Saudi pressure to cut oil prices may cost OPEC unity

A series of oil price reductions by members of the Organization of Petroleum Exporting Countries (OPEC) appears to underline Saudi Arabia's successful campaign to enforce its will on this producers' cartel.

But Saudi Arabia is facing increasing opposition from more radical Arab forces to its closely connected attempts to sway United States policy in a direction more favorable to the Palestinians.

Oil analysts say now that Nigeria has cut oil prices by 10 percent, Algeria will have little other choice than to follow suit. This, in turn, is expected to affect the smaller Gulf states, particularly Kuwait and Qatar.

Kuwait is finding it increasingly difficult to interest clients in its oil -- now prices at $35.50 plus a premium of approximately $6. Kuwait -- with a production ceiling of 1.25 million barrels a day -- already had to reduce its oil production to 800,000 barrels per day because of the glut on the international oil market. A fire in the Shuaibah refinery earlier this month has reduced production further -- to 550,000 barrels per day.
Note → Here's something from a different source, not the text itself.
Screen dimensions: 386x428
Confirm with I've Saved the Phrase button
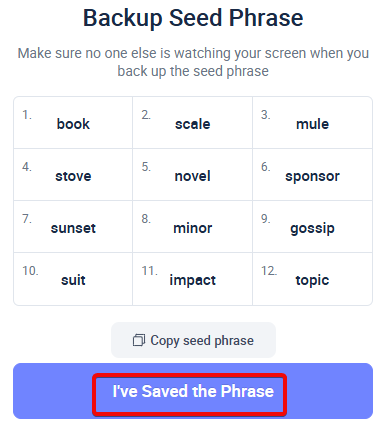193,391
Kuwaiti oil officials have not given up attempts to mediate in the conflict within OPEC. Speaking to reporters Aug. 30, Abdul Rahman al-Awadi, Kuwaiti minister of public health and acting minister for Cabinet affairs, said that Kuwait will continue to attempt to reconcile differences among OPEC members.
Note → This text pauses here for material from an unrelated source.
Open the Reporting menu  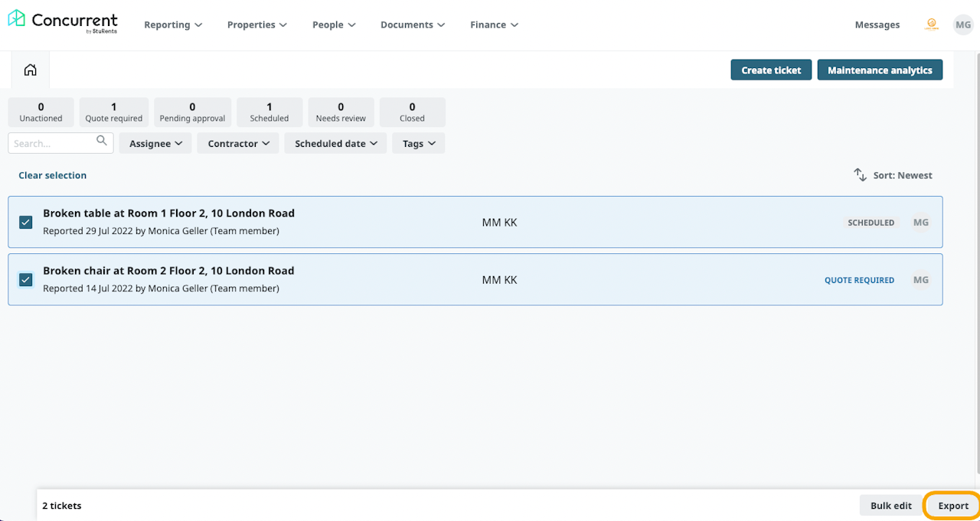click(x=173, y=24)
But privately, Kuwaiti officials strongly defend Saudi oil policy. "Saudi Arabia did everything it could to achieve an agreement," one official said, pointing to Saudi offers to raise its base rate to $34 a barrel and the Sept. 1 Saudi 10 percent cut in oil production to about 9.3 million barrels per day.

Both diplomats and oil analysts argue that Saudi Arabia's attitude toward OPEC is closely intertwined with the eight-point Middle East peace plan recently announced by Crown Prince Fahd. But Kuwaiti officials express fears that "Saudi Arabia is gambling like President Sadat of Egypt did."

Officials say that the announcement of Prince Fahd's peace plan and Saudi Arabia's OPEC policy has created enormous Saudi and Arab expectations -- expectation that Saudi Arabia's rulers cannot guarantee will be fulfilled by the U.S. "A prominent Saudi recently commented on his country's policy by saying, 'They are selling my mother,'" said a high official of a Middle Eastern country not particularly warm toward Saudi Arabia.

Kuwaiti officials feel the Saudis desperately need a significant political gesture from the US "within several months" as a means of justifying their oil policy and their political relationship with the US to their own citizens and to the Arab world.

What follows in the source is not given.